Als wir die Frage untersuchten, welches eigentlich das Wesen der Seele sei, haben wir gezeigt, daß sie kein Körper ist, weiter daß sie unter den unkörperlichen Dingen keine Harmonie ist, den Begriff ferner der Entelechie haben wir abgelehnt, da er in dem Sinne, wie er vorgebracht wird, nicht zutrifft und keine Aufklärung über das Wesen der Seele geben kann; wenn wir weiter dargelegt haben daß sie zur geistigen Wesenheit gehört und zum göttlichen Bereich, so haben wir damit doch wohl etwas Deutliches über ihr Wesen ausgesagt. Indessen ist es besser noch weiter zu gehen. Damals gingen wir vor nach einer Einteilung in sinnliche und geistige Wirklichkeit, und haben die Seele dem Geistigen zugewiesen. Heute wollen wir diese Zuweisung an den geistigen Bereich zugrunde legen und auf einem anderen Wege des Näheren ihrer Artung nachgehen.

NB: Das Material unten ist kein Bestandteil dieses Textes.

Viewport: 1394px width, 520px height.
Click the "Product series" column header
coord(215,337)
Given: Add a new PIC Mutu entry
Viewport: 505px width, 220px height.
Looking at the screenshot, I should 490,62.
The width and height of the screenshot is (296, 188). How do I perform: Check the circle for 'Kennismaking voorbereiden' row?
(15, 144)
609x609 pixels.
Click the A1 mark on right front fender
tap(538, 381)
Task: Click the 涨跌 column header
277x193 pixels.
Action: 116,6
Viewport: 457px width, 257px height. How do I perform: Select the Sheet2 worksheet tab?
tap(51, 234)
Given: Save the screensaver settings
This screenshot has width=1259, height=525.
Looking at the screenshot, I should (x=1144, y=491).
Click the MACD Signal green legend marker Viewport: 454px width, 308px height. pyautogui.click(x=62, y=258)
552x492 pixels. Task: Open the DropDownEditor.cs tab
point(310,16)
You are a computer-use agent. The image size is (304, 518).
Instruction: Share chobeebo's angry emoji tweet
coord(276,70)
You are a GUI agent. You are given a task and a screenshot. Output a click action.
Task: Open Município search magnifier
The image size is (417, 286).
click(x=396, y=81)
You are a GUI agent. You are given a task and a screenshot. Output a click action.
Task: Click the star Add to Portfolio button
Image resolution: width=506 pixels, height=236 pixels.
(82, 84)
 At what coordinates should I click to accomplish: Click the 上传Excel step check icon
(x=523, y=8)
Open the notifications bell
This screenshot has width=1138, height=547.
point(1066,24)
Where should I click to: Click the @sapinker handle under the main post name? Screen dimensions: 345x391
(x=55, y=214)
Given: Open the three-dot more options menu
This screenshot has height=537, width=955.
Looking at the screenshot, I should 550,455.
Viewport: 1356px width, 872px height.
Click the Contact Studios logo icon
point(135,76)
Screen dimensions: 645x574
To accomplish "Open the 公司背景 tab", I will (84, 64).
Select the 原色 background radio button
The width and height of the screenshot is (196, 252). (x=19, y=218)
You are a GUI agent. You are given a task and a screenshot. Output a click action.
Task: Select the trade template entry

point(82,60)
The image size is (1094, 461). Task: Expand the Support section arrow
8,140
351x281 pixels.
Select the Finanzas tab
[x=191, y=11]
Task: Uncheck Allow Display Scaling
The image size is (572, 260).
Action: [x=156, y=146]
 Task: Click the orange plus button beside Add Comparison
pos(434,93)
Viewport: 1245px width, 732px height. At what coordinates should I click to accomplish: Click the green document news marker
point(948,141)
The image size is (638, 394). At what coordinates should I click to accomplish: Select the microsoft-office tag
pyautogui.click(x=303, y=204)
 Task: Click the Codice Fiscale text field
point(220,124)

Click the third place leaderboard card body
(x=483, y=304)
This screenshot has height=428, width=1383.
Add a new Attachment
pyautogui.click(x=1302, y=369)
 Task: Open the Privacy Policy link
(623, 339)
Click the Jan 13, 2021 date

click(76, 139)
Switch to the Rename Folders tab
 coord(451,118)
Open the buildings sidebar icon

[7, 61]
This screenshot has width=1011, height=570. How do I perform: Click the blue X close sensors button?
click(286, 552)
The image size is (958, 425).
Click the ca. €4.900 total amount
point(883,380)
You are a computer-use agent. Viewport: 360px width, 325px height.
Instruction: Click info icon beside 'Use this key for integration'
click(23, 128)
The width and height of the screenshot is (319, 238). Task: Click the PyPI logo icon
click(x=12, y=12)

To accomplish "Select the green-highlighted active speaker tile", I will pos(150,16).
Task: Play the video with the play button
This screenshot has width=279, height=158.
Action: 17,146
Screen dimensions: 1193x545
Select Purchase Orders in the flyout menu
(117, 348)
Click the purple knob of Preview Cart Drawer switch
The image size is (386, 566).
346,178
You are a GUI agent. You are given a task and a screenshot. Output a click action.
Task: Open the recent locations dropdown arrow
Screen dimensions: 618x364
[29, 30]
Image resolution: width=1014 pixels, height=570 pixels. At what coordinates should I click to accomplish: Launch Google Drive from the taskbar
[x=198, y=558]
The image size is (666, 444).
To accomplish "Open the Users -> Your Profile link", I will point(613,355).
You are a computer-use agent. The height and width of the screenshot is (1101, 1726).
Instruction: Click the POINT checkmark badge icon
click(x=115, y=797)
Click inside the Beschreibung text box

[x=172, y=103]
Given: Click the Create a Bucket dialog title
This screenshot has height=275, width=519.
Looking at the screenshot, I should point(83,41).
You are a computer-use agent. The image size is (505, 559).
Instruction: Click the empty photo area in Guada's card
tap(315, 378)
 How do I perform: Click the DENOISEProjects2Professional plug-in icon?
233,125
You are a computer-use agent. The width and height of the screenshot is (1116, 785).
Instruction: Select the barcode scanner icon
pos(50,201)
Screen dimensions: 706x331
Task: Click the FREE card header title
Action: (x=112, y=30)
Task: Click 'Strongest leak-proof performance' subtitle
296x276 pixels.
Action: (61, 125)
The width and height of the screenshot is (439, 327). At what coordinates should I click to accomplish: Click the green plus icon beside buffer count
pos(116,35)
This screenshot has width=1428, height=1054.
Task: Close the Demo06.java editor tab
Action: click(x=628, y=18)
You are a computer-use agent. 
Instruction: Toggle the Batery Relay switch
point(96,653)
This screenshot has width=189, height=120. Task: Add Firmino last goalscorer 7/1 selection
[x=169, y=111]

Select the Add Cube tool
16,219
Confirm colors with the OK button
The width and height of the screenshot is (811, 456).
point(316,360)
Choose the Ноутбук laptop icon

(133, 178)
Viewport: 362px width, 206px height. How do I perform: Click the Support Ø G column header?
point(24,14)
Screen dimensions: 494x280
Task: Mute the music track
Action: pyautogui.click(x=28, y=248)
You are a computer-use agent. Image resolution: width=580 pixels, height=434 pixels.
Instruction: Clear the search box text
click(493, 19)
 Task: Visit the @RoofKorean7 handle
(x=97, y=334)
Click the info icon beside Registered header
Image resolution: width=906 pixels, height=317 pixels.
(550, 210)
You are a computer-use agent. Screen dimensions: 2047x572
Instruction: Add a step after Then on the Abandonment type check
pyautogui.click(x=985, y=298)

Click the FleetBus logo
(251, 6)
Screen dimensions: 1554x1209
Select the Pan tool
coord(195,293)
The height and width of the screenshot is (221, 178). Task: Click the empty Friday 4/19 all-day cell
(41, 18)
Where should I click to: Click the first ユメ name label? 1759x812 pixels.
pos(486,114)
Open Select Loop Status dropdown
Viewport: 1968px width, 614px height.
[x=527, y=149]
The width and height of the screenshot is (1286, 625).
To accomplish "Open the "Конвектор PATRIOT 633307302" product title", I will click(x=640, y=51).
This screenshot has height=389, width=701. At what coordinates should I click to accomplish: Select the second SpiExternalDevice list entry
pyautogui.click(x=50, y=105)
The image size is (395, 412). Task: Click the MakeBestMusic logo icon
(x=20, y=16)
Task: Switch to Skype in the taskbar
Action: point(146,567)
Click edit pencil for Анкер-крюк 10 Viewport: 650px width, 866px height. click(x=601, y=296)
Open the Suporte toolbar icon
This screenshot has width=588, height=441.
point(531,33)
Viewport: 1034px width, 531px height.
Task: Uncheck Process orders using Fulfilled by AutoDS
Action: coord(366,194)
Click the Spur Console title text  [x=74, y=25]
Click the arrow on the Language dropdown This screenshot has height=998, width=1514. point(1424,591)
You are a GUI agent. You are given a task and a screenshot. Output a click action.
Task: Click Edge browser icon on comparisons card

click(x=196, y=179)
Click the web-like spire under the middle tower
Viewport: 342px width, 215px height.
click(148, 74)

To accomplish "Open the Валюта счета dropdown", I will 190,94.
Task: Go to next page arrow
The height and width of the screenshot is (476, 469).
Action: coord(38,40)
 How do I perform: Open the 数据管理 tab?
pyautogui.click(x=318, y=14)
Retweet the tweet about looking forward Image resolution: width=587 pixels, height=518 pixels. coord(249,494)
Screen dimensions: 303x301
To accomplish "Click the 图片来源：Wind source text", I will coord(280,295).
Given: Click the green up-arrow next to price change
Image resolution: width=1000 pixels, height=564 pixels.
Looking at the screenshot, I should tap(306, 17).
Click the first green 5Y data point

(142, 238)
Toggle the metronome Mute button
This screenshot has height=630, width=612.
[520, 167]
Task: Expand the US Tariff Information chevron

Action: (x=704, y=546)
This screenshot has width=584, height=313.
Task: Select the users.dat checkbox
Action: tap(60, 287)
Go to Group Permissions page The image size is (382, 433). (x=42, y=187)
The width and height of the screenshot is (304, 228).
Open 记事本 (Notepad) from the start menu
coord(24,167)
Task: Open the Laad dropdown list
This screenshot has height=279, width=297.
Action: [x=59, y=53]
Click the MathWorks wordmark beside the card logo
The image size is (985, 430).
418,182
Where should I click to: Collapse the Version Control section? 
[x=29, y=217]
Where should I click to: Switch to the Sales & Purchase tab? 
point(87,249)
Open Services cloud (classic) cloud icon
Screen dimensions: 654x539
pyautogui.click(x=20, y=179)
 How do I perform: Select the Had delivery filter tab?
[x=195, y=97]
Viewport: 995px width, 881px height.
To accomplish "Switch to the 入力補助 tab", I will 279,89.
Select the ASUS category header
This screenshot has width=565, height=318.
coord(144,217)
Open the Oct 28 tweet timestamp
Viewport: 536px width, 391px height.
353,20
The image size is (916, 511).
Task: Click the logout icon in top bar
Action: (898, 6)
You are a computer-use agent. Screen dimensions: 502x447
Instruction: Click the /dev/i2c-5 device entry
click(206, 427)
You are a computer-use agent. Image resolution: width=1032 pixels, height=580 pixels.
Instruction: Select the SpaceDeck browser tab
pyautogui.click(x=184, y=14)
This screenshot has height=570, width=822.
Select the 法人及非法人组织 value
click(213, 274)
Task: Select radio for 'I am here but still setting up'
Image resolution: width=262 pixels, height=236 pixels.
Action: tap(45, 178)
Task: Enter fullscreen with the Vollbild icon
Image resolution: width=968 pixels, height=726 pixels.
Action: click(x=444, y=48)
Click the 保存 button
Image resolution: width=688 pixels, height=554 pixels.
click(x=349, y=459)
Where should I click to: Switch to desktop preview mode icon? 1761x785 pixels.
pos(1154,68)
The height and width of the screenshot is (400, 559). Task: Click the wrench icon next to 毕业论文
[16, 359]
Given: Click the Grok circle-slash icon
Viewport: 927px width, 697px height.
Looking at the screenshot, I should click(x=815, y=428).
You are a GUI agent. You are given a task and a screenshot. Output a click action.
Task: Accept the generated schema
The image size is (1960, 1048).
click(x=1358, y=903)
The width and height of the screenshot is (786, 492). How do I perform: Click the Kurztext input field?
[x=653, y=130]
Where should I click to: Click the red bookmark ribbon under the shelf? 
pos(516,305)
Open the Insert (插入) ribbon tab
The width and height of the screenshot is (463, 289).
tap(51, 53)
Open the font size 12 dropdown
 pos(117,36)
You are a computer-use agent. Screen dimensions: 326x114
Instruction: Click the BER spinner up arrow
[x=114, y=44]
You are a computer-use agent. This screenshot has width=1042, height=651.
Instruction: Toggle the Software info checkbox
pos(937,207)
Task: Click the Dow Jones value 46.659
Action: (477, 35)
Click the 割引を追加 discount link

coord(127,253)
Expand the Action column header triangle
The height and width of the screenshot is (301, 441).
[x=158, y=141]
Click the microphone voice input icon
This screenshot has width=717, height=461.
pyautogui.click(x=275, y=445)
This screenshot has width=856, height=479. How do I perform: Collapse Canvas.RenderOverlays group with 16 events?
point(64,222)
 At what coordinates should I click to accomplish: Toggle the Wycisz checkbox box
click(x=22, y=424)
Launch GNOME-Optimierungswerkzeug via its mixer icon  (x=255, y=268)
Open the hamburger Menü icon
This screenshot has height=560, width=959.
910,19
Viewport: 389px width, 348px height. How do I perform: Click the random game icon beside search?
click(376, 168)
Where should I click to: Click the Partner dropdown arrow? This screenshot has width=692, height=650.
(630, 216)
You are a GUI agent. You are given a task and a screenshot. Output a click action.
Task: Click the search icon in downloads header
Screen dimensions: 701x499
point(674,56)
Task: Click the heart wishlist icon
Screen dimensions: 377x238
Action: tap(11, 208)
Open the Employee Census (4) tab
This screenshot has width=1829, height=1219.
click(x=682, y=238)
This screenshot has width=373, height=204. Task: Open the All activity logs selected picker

So sei gesagt: die einen Dinge sind primär teilbar, ihrem eigenen Wesen nach zerstreuen sie sich; das sind die Dinge, von denen kein Teil identisch ist mit einem andern Teil oder dem Ganzen, und deren Teil kleiner sein muß als das Gesamte: das aber sind die sinnlichen Größen, die Massen, von denen jede einen eigenen Ort innehat und bei denen es nicht möglich ist, daß dasselbe zugleich an mehreren Orten ist. Eine zweite Art von Sein ist dieser ersten entgegengesetzt: sie unterliegt in keinem Sinne einer Teilung, ist teillos und unteilbar, unterliegt keiner Ausdehnung, nicht einmal in der Vorstellung, sie bedarf keines Ortes, sie befindet sich in keinem der seienden Dinge, weder in Teilen noch im Ganzen, da sie auf allen Dingen zugleich gewissermaßen aufliegt, nicht als bedürfe sie jener als Stütze, sondern weil das andere nicht ohne sie sein kann noch will, sie ist ‘Seinsheit von immer gleichem Zustand’, gemeinsam für alles ihr Nachgeordnete wie der Mittelpunkt im Kreise, von dem alle zur Peripherie ausgehenden Linien abhängen, wobei sie ihn doch in sich selbst ruhen lassen, und erhalten von ihm ihr Werden und ihr Sein; so haben sie Teil an dem Punkt und das Ungeteilte ist ihnen Ursprung, aber indem sie von ihm abhängen sind sie doch von ihm aus vor- und fortgeschritten.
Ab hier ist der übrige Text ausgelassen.